--- EXERCISE DATA ---

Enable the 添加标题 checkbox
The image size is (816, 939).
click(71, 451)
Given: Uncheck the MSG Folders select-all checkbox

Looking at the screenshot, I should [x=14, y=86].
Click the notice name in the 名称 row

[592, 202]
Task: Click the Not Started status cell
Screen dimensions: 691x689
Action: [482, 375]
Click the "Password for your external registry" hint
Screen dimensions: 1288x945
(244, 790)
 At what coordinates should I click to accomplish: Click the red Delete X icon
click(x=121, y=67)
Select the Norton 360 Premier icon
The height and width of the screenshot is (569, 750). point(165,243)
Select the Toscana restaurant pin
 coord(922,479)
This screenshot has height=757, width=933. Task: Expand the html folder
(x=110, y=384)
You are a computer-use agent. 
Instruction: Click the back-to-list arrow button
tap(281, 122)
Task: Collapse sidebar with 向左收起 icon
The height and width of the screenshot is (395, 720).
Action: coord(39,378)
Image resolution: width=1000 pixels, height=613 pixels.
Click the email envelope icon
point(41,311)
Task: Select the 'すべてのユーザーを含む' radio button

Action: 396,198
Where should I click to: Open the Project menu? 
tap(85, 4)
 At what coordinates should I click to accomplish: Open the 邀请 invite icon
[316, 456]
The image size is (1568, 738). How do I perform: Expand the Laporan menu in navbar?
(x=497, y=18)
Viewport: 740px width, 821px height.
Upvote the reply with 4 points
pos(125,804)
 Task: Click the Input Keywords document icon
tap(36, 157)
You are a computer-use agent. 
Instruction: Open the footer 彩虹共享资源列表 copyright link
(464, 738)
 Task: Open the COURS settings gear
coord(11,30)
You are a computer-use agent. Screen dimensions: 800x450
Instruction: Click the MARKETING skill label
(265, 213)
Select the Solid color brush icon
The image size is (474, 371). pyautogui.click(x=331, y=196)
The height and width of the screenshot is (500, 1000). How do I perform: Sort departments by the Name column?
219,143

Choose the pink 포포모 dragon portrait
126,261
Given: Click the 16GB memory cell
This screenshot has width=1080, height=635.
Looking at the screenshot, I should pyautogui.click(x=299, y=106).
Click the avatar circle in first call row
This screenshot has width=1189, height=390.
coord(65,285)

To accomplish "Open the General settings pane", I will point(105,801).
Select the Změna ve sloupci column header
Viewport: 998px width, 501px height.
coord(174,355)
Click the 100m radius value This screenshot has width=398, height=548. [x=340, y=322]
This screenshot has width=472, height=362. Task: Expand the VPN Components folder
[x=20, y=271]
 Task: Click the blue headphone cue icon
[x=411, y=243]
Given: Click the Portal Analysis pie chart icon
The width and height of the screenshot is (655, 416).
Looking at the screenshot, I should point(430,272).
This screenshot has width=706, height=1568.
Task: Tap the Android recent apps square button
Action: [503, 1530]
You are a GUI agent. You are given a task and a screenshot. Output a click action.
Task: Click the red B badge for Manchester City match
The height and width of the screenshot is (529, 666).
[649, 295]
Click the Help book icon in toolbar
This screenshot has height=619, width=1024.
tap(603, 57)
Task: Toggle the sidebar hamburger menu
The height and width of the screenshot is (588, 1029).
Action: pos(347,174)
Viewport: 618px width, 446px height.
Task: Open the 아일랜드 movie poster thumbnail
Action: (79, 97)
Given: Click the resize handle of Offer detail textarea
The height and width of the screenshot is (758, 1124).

--- EXERCISE OBJECTIVE ---
All lines that contain the word "sidebar" must be copied from the records above.

--- RESULT FOR THIS EXERCISE ---
Task: Collapse sidebar with 向左收起 icon
Task: Toggle the sidebar hamburger menu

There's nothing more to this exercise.